◆ Work to be completed
Transcribe exactly the lines from the top of the records below through the line that holds "sascuw@uw.edu (436, 2102)", both included, with no pictures.

◆ Given data
┄┄┄┄┄┄┄┄┄┄

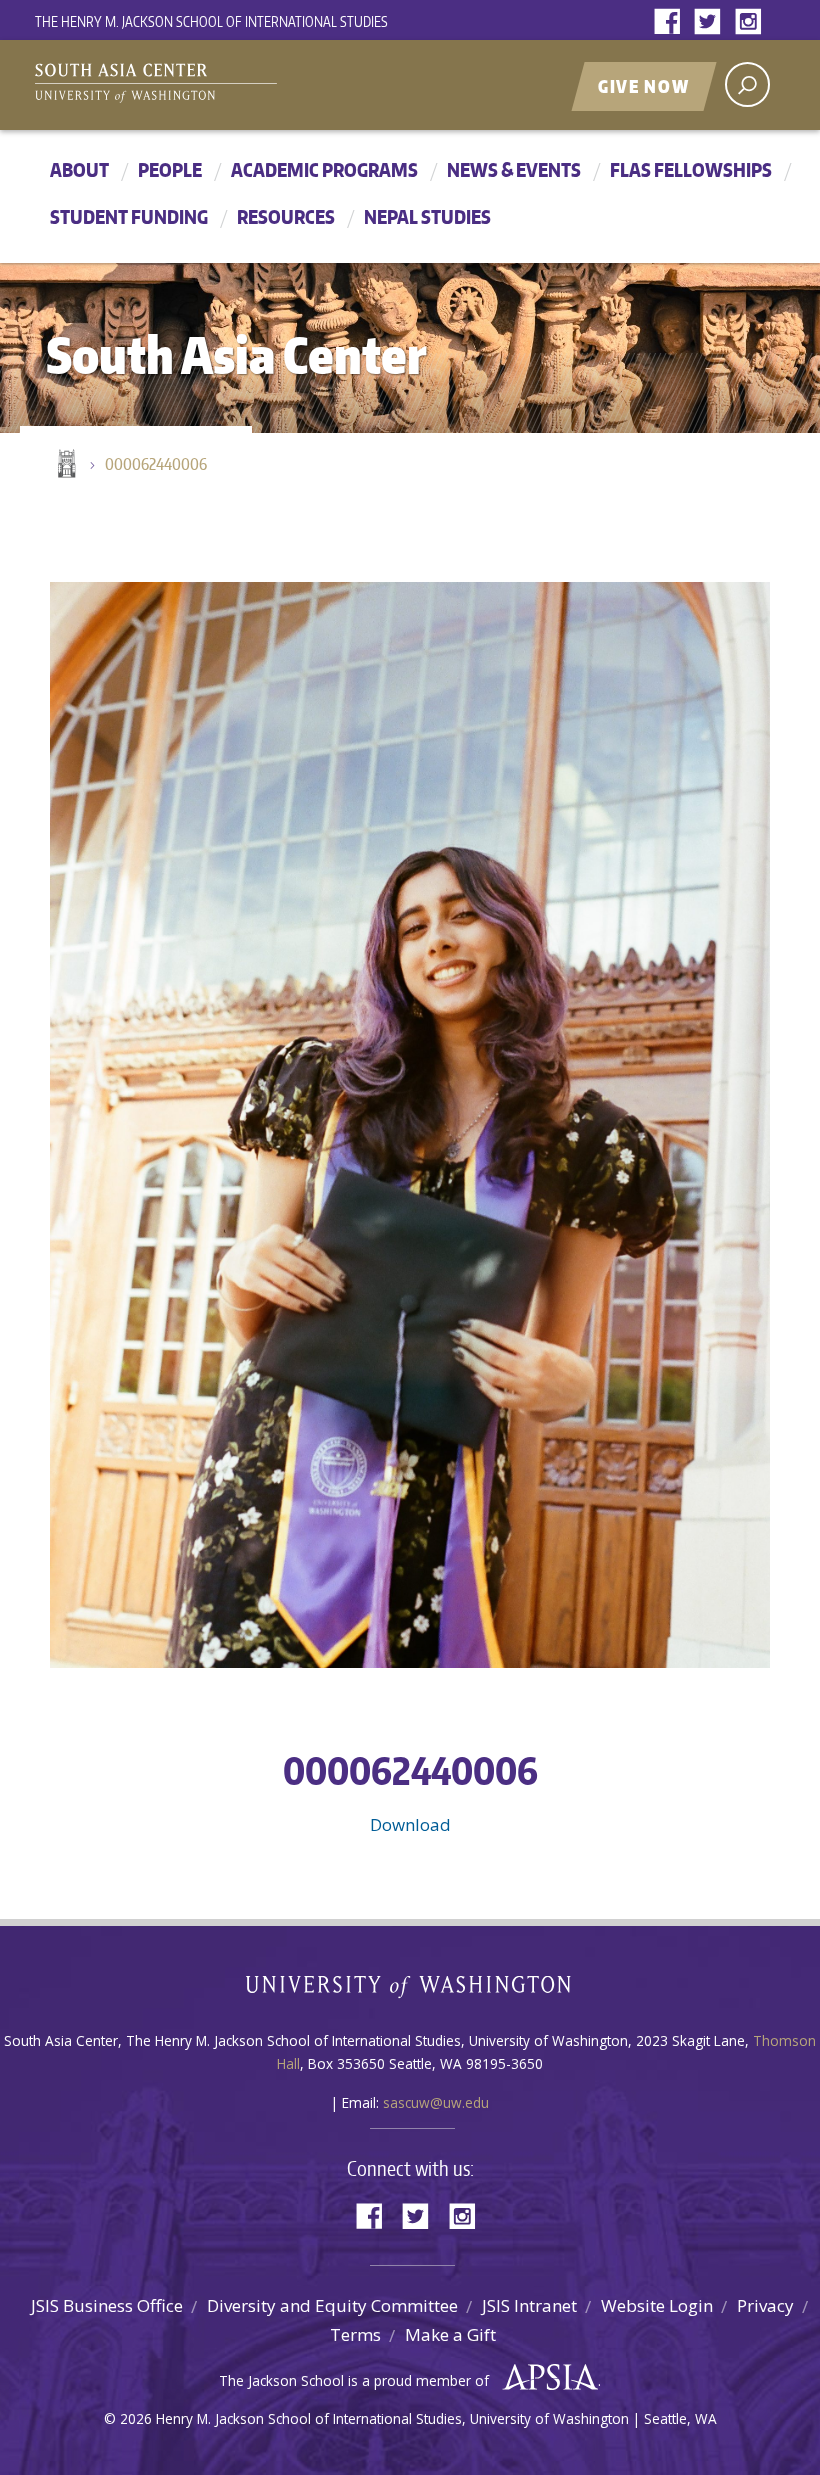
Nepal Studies (427, 216)
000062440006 (156, 464)
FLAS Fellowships (691, 169)
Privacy (765, 2305)
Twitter (712, 22)
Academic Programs (324, 169)
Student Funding (129, 216)
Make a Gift (450, 2334)
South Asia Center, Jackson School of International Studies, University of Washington (185, 87)
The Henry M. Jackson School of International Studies (211, 21)
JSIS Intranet (529, 2305)
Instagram (752, 22)
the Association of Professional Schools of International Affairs (545, 2378)
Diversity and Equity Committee (332, 2305)
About (79, 169)
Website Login (657, 2305)
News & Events (514, 169)
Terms (355, 2334)
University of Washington (410, 1990)
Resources (286, 216)
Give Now (644, 86)
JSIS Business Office (107, 2305)
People (170, 169)
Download (410, 1824)
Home (65, 465)
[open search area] (747, 84)
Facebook (672, 22)
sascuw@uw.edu (436, 2102)
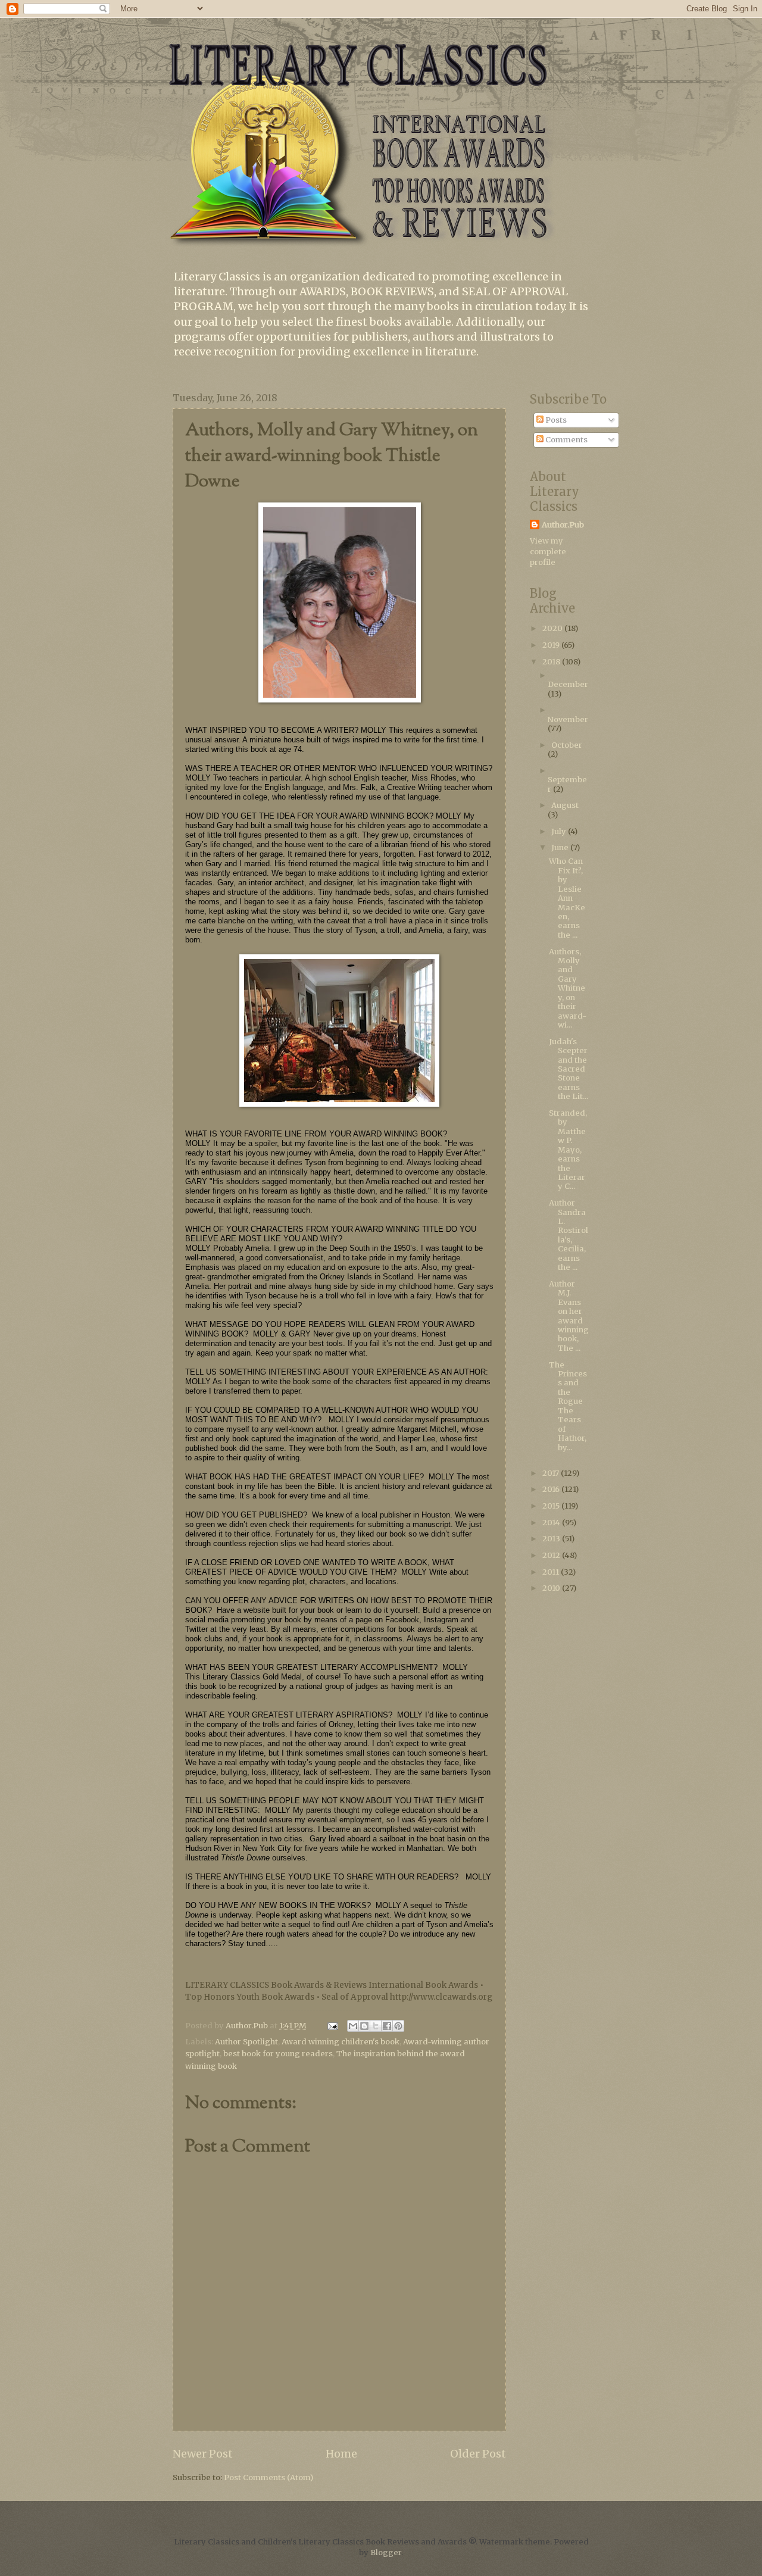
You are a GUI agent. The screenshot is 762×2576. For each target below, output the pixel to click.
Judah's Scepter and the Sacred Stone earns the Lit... (568, 1069)
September (567, 784)
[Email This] (353, 2026)
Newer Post (203, 2454)
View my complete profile (548, 551)
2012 (552, 1555)
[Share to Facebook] (387, 2026)
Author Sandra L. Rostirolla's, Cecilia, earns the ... (568, 1235)
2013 (552, 1539)
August (565, 805)
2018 (552, 662)
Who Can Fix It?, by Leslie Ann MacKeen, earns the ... (567, 898)
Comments (566, 440)
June (560, 847)
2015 (551, 1506)
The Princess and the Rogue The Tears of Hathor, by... (568, 1406)
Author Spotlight (246, 2042)
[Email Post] (332, 2026)
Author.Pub (563, 525)
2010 (552, 1588)
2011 (551, 1572)
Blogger (385, 2552)
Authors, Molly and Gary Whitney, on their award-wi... (567, 989)
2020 (553, 628)
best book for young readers (278, 2054)
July (559, 831)
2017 (551, 1473)
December (568, 684)
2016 (551, 1489)
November (568, 719)
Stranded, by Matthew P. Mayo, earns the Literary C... (568, 1150)
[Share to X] (376, 2026)
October (566, 745)
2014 (552, 1523)
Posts (555, 420)
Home (341, 2454)
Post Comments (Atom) (268, 2477)
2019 (551, 645)
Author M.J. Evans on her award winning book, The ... (569, 1316)
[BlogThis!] (364, 2026)
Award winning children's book (340, 2042)
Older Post (478, 2454)
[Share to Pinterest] (398, 2026)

┄┄┄┄┄┄┄┄┄┄

◆ Written response
Nepal Studies (427, 216)
000062440006 (156, 464)
FLAS Fellowships (691, 169)
Privacy (765, 2305)
Twitter (712, 22)
Academic Programs (324, 169)
Student Funding (129, 216)
Make a Gift (450, 2334)
South Asia Center, Jackson School of International Studies, University of Washington (185, 87)
The Henry M. Jackson School of International Studies (211, 21)
JSIS Intranet (529, 2305)
Instagram (752, 22)
the Association of Professional Schools of International Affairs (545, 2378)
Diversity and Equity Committee (332, 2305)
About (79, 169)
Website Login (657, 2305)
News & Events (514, 169)
Terms (355, 2334)
University of Washington (410, 1990)
Resources (286, 216)
Give Now (644, 86)
JSIS Business Office (107, 2305)
People (170, 169)
Download (410, 1824)
Home (65, 465)
[open search area] (747, 84)
Facebook (672, 22)
sascuw@uw.edu (436, 2102)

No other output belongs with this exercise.